The AED is much less reliable however, in correctly detecting VT: the sensitivity for VT ranged from only 63% to 83% in these studies, indicating that in several instances no shock was advised when VT was actually present.

Inconsistent shock advisories have also been demonstrated for polymorphic VT, including the subtype Torsades de Pointes. One AED advised did not advise shock for any of the Torsades rhythms  it was subjected to(!)(2). 

Several authors have recommended that manufacturers improve their algorithms and that physicians should be aware of the potential pitfalls in their use.

3) The VT rate

As mentioned above, the RAA of several AEDs is set to recommend a shock if the VT rate is more than 150. Slower forms of VT will not get a shock advisory, even if the patient is in arrest and requires it.  Though higher VT heart rates are more likely to cause cardiac arrest, patients with poor systolic function may not tolerate a sustained VT of 130-150 BPM and may indeed be in arrest or near-arrest. (2).  Several AEDS were shown in a recent study to only advise a shock if the VT rate exceeded 180, and others only if higher than 250 (!).(6) 

In summary:

Multiple studies have shown that the AED is very accurate at detecting VF and tends to advise a shock nearly 100% of the time. AEDs have been shown to reduce mortality in cardiac arrest, especially in OHCA.

The AED similarly recognizes sinus rhythms, supraventricular rhythms and asystole reliably.

The AED is far less accurate at determining VT; with regards to both the monomorphic and polymorphic forms. If the AED fails to recognize the VT, the VT will eventually degrade to VF which subsequently the AED is more likely to recognize. However, this delay may result in significant harm to the patient’s outcome as time to defibrillation is crucial to survival. 

With VT arrests, the trained healthcare provider is superior to the AED.  For those staff who have a defibrillator with both manual and AED modes, they should know how to recognize VT, or probable VT, use the AED, and, if using the defibrillator in AED mode, know how to switch to manual mode.  


References
1. Part 6: Electrical therapies: automated external defibrillators, defibrillation, cardioversion and pacing. 2010 American Heart Association Guidelines for Cardiopulmonary Resuscitation and Emergency Cardiovascular Care. Link MS, Atkins DL, Passman RS, Halperin HR, Samson RA, White RD, Cudnik MT et al. Circulation 2010;122(suppl 3):s706-s719

2. Inconsistent shock advisories for monomorphic VT and Torsade de Pointes – a prospective experimental study on AEDs and defibrillators. Fitzgerald A, Johnson M, Hirsh J, Rich M-A, Fidler R. Resuscitation 2015 (Article in press)

3. Inaccurate treatment decisions of automated external defibrillators used by emergency medical services personnel: Incidence, cause and impact on outcome.
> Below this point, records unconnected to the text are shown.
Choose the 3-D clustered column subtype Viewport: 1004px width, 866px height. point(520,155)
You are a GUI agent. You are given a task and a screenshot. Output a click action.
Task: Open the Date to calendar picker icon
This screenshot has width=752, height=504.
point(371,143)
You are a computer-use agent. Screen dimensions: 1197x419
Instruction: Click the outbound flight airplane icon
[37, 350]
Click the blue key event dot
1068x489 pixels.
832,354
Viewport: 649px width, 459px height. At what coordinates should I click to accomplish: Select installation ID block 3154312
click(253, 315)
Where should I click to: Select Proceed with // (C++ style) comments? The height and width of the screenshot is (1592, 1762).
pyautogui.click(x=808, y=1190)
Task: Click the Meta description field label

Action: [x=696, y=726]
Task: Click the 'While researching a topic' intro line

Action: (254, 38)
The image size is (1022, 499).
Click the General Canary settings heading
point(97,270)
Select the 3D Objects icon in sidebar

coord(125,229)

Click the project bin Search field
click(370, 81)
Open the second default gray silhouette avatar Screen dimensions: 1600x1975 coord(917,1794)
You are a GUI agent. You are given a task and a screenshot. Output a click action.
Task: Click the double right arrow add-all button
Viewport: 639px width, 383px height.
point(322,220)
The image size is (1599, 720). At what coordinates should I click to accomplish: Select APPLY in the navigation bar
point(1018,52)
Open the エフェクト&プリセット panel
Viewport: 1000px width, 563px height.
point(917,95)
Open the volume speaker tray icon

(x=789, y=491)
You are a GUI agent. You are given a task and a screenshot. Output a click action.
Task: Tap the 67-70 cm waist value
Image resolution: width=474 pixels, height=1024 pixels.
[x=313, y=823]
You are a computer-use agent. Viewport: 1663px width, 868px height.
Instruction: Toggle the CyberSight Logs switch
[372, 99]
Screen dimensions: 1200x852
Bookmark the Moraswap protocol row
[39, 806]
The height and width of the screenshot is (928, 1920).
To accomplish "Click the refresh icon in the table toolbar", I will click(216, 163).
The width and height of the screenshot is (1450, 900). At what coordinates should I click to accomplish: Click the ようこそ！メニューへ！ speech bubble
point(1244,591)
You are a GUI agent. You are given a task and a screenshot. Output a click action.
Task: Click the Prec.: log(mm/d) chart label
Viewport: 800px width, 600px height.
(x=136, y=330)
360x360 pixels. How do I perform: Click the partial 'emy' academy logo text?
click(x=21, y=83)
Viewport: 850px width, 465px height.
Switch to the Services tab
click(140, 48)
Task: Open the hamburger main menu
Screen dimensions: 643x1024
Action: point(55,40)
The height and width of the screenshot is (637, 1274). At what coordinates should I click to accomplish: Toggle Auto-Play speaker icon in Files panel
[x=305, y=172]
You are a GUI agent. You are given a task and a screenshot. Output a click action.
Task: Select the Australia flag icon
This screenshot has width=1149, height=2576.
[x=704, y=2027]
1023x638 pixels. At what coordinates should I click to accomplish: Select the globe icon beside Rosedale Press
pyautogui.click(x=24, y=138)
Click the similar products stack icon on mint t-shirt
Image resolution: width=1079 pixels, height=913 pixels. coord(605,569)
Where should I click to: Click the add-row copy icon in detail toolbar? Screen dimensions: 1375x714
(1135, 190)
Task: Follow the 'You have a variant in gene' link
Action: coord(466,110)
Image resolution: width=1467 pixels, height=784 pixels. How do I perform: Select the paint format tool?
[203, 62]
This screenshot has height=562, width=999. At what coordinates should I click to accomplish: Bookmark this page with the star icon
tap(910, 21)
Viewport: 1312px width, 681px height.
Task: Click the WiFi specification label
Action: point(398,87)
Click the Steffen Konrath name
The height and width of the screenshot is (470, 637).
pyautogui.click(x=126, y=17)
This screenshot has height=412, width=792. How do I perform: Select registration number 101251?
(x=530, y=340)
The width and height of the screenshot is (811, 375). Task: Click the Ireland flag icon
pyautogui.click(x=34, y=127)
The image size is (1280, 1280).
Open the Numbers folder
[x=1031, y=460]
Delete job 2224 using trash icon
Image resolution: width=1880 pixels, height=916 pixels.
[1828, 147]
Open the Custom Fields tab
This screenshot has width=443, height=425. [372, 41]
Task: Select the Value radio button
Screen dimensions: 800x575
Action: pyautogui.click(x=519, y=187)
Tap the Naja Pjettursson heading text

Calle, PA, Mpotos N, Calle SP, Monsieurs KG. Resuscitation 2015;88:68-74

4. Performance and error analysis of automated external defibrillator use in the out-of-hospital setting. JL, Weinstein C. Ann Emerg Med 2001;38:262-267. 

5. Machine and operator performance analysis of automated external defibrillator utilization. Ko PC1, Lin CH, Lu TC, Ma MH, Chen WJ, Lin FY J Formos Med Assoc. 2005 Jul;104(7):476-81

6. What is ventricular tachycardia for automated external defibrillators? Kette F, Bozzola M, Locatelli A, Zoli A. J Clin Exp Cardiolog 2014;5:285 doi:10,4172/2155-9880.1000285

3 comments:

  1. Nice case, thanks for sending this in, Victoria. Nice summary as every Steve!

    Interesting to see the internal report from the AED - I don't think we download these as often as we should.

    The defibs that have the option of an AED mode that I've seen are very user-friendly - from off turn the dial anti-clockwise to AED mode, clockwise for an energy level (and thus manual mode). Not all dedicated AEDs have an override though (and some that have the option have this disabled). I've always liked the HeartStart ones that have a small screen with two buttons to the right of the screen. Pressing them simultaneously lets you go into manual mode, handy either for this sort of scenario!